Right away that morning, he called up the Burleigh County Sheriff’s Office and asked them to start searching the river. The initial investigation into their disappearance, led by Turnbull, had begun.
A missing alibi gone unnoticed
Later that day, Turnbull met with Sandra Jacobson’s husband, Alan Jacobson, who arrived at the police station fresh off a flight from a business trip in Missouri. He had been told the day before that his wife and son had been reported missing.
What Turnbull didn’t know when Alan Jacobson walked into his office on Nov. 18 was that things had been rocky for the couple. At the time of the disappearance, Sandra Jacobson and her husband were in the midst of a separation. Their 5-year-old son, John, was living with his mother in Center, located 40 miles outside of Bismarck.
In multiple interviews conducted by investigators throughout the years, her parents, relatives and close friends said Sandra Jacobson believed she was days away from a divorce — a process she claimed was being handled by her soon-to-be ex-husband.

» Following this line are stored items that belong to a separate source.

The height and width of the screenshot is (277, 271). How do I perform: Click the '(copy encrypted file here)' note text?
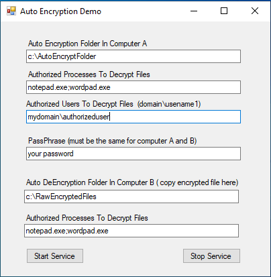pyautogui.click(x=197, y=182)
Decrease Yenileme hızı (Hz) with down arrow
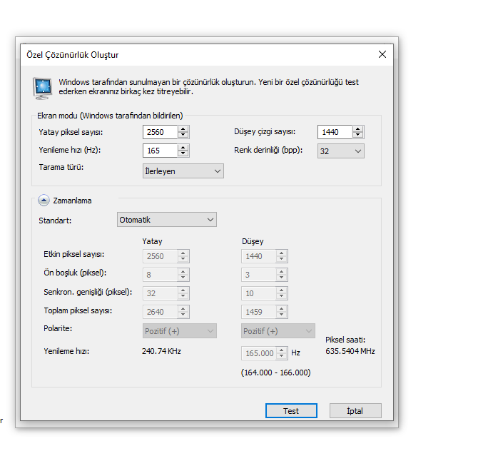483x456 pixels. [x=183, y=154]
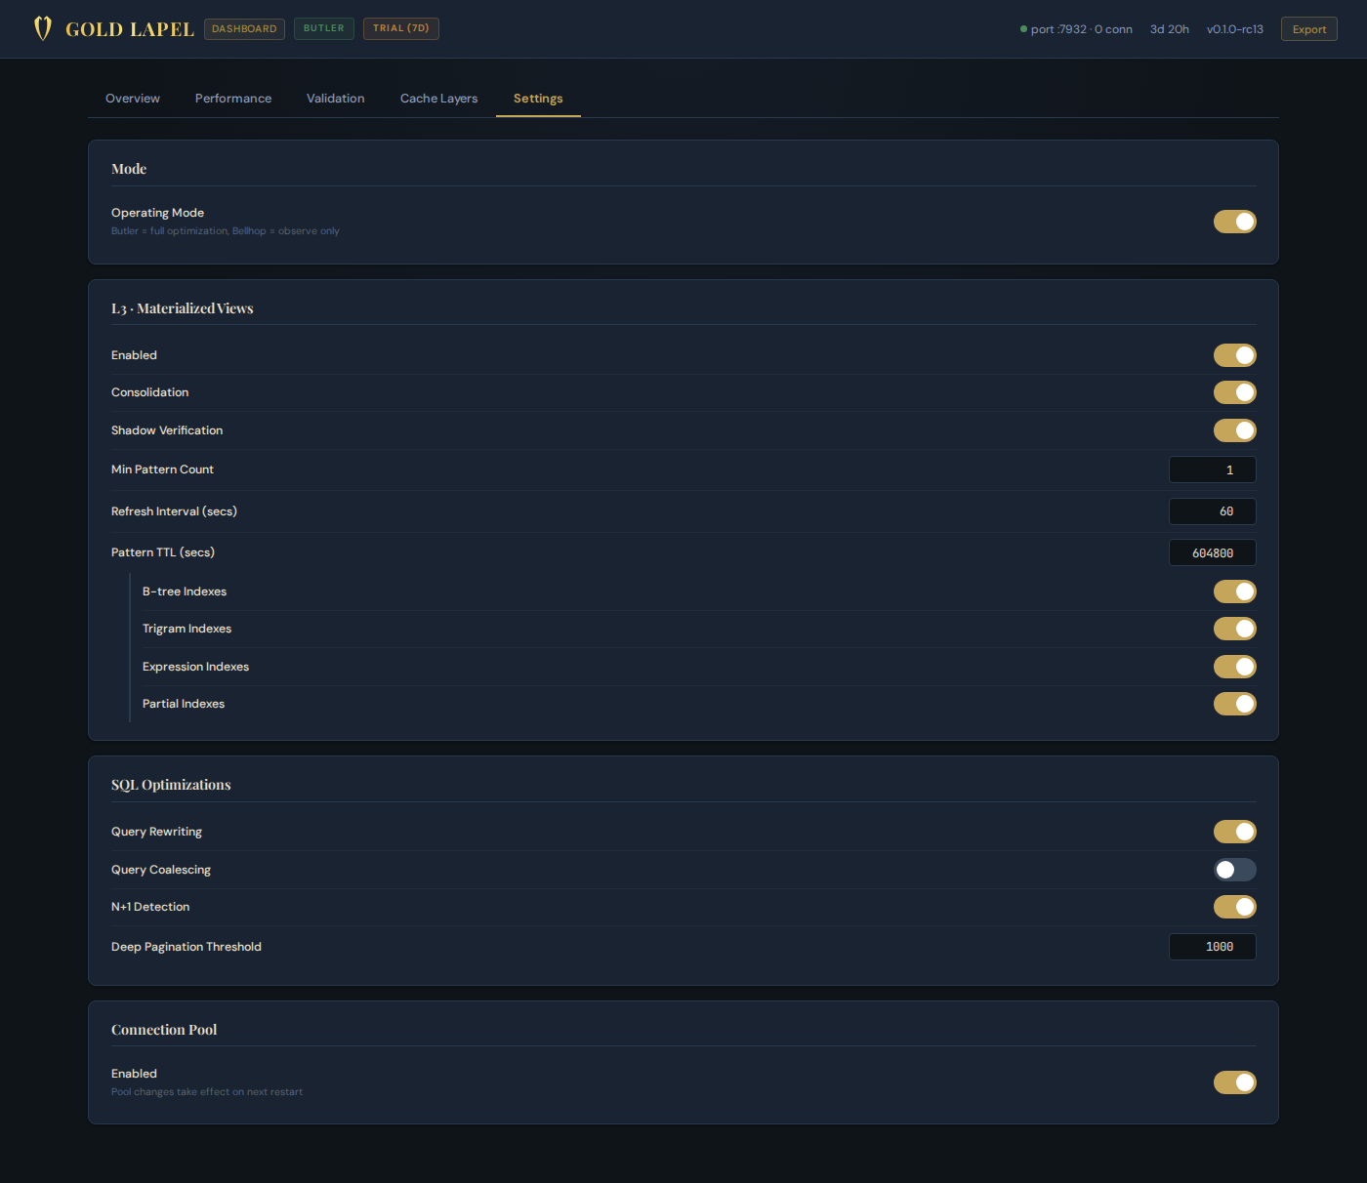Go to the Cache Layers tab
This screenshot has height=1183, width=1367.
(438, 98)
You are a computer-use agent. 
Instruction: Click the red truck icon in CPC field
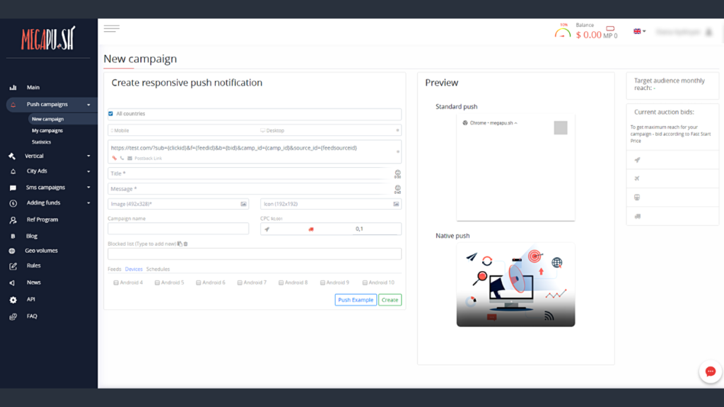tap(309, 229)
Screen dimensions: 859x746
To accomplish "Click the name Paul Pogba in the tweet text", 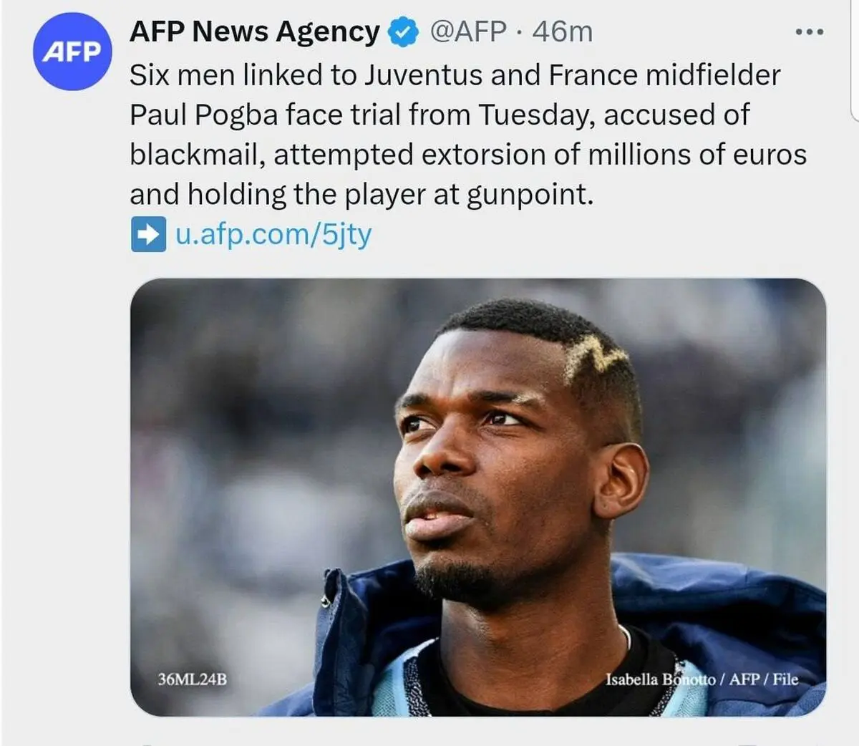I will 203,115.
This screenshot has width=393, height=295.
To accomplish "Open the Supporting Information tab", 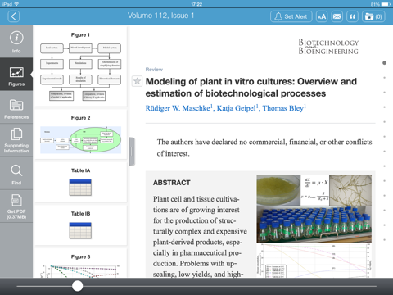I will tap(16, 140).
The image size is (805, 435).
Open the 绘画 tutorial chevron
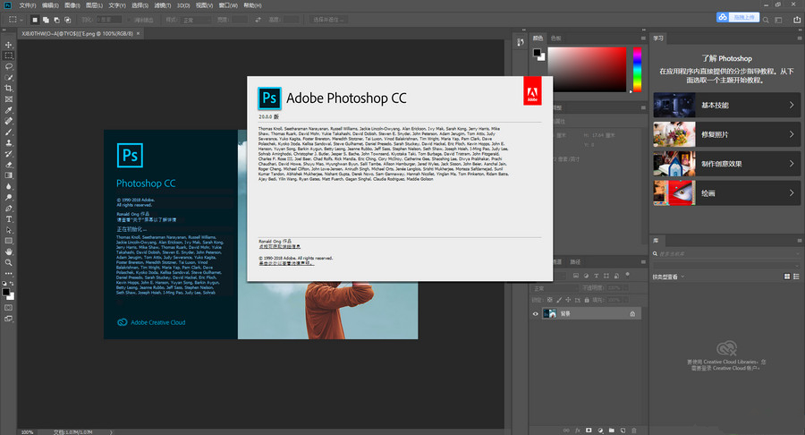point(792,192)
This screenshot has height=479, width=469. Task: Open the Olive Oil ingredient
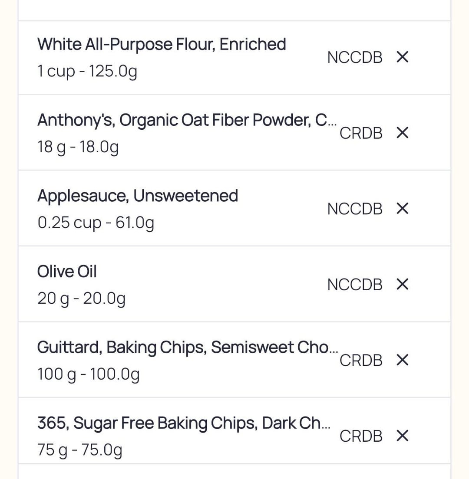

Subsequent investigations would reveal no evidence of the initiation of a divorce process. Alan Jacobson never mentioned the divorce to Turnbull, either.
Instead, Turnbull listened as Alan Jacobson told him he and his wife were separated. Although they lived apart, he told Turnbull that he had recently been having trouble with his wife, fueled by what he referred to as her conspiracy theories that he was having affairs. According to the police file, he claimed those allegations were “totally off the wall.”
Alan Jacobson went on to paint the picture of an unstable woman with periodic religious obsessions, at one point telling the detective that his wife appeared “glossy-eyed” during a visit to his home the week before her disappearance.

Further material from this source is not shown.